Today I learned about Orhan Pamuk.  (Didn’t know about his either?  Well here is what you need to know.

The Turkish novelist Orhan Pamuk (books by this author) celebrates his 60th birthday today. He was born in Istanbul in 1952 and grew up in a fairly wealthy and Westernized district. He studied architecture and then journalism, but at 23 years old, he decided to become a novelist. He lived with his mother and wrote full time, and seven years later, he published his first novel, Cevdet Bey and His Sons (1982). He’s worked as a novelist for 30 years and has never held any other kind of job, and apart from three years he spent in New York, he’s lived his entire life in the Istanbul district of his birth.
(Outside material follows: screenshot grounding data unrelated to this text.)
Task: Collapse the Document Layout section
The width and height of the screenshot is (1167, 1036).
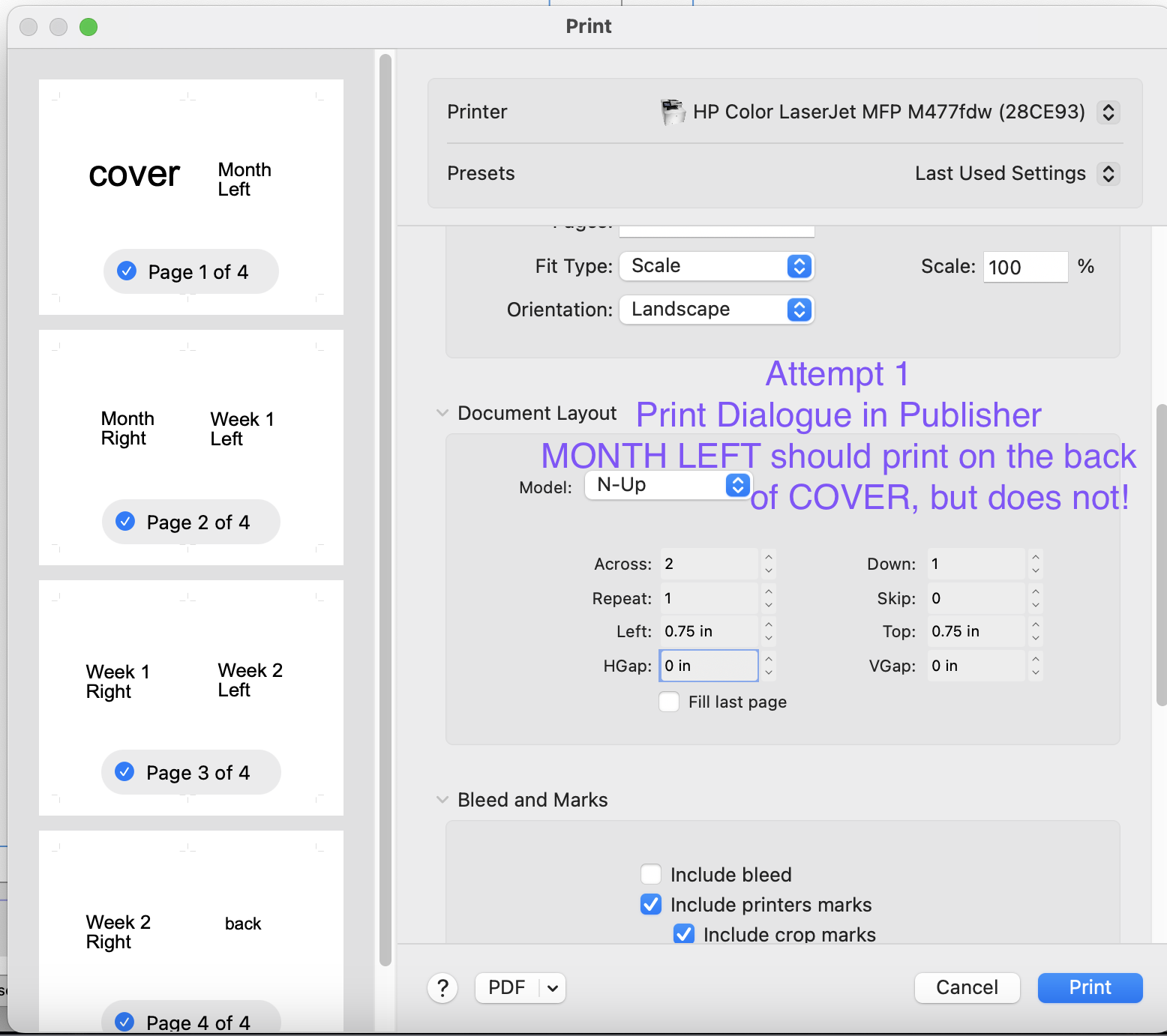Action: click(442, 412)
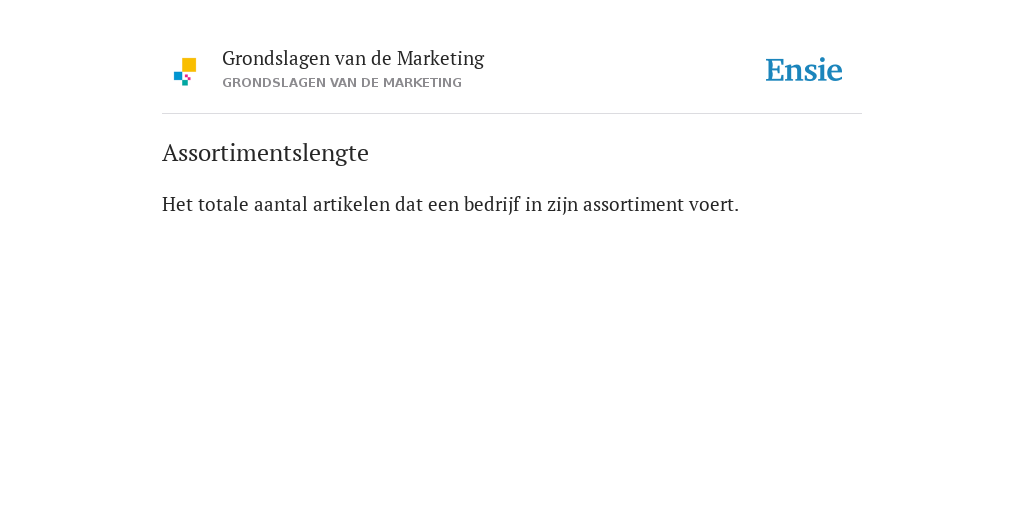Click the yellow square in the logo
This screenshot has width=1024, height=512.
tap(189, 65)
In 2005, Pamuk gave an interview in which he made remarks about the Armenian Genocide and the mass killing of tens of thousands of Kurds. He said: “Thirty thousand Kurds have been killed here, and a million Armenians. And almost nobody dares to mention that. So I do.” Criminal charges were filed against Pamuk in Turkey, and his statements resulted in a new law making it illegal to make anti-Turkish remarks. There was an international outcry, and several noted authors — including Gabriel García Márquez, Umberto Eco, John Updike, and Günter Grass — spoke out in Pamuk’s defense. The charges were dropped early in 2006.

What hit me was that line, “Thirty thousand Kurds have been killed here, and a million Armenians.  And almost nobody dares to mention that.”  

That came the same day reports are starting to filter out of Syria about another massacre, this time in al-Qubayr.  This comes on the heels of recent reports from the massacre in Houla.  Al Jazeera reported that, “There were 35 persons from one family. Those persons have all been killed and most of them are women and children,”

Now there have been reports in the American media, but where is the international outcry?  How many children have to be killed before we decide enough is enough?  How many times do we have to walk past the “Never Again” monuments before we say “Never Again?”

I guess we really shouldn’t be surprised.  Syria, Somalia–they are so far away and it really doesn’t pertain to us.

And if there were 25,565 juveniles arrested in SC last year, at least they weren’t in my neighborhood!  And if there were 6,847 15-19 year olds who gave birth in SC 2010, at least they didn’t live in my house!

What can I do?

Maybe a start would be just to mention it!


My guess is, though, at lunch today we will talk about the Heat and Celtics, and Spoleto and the rain and maybe what we will have for supper.  The really important stuff.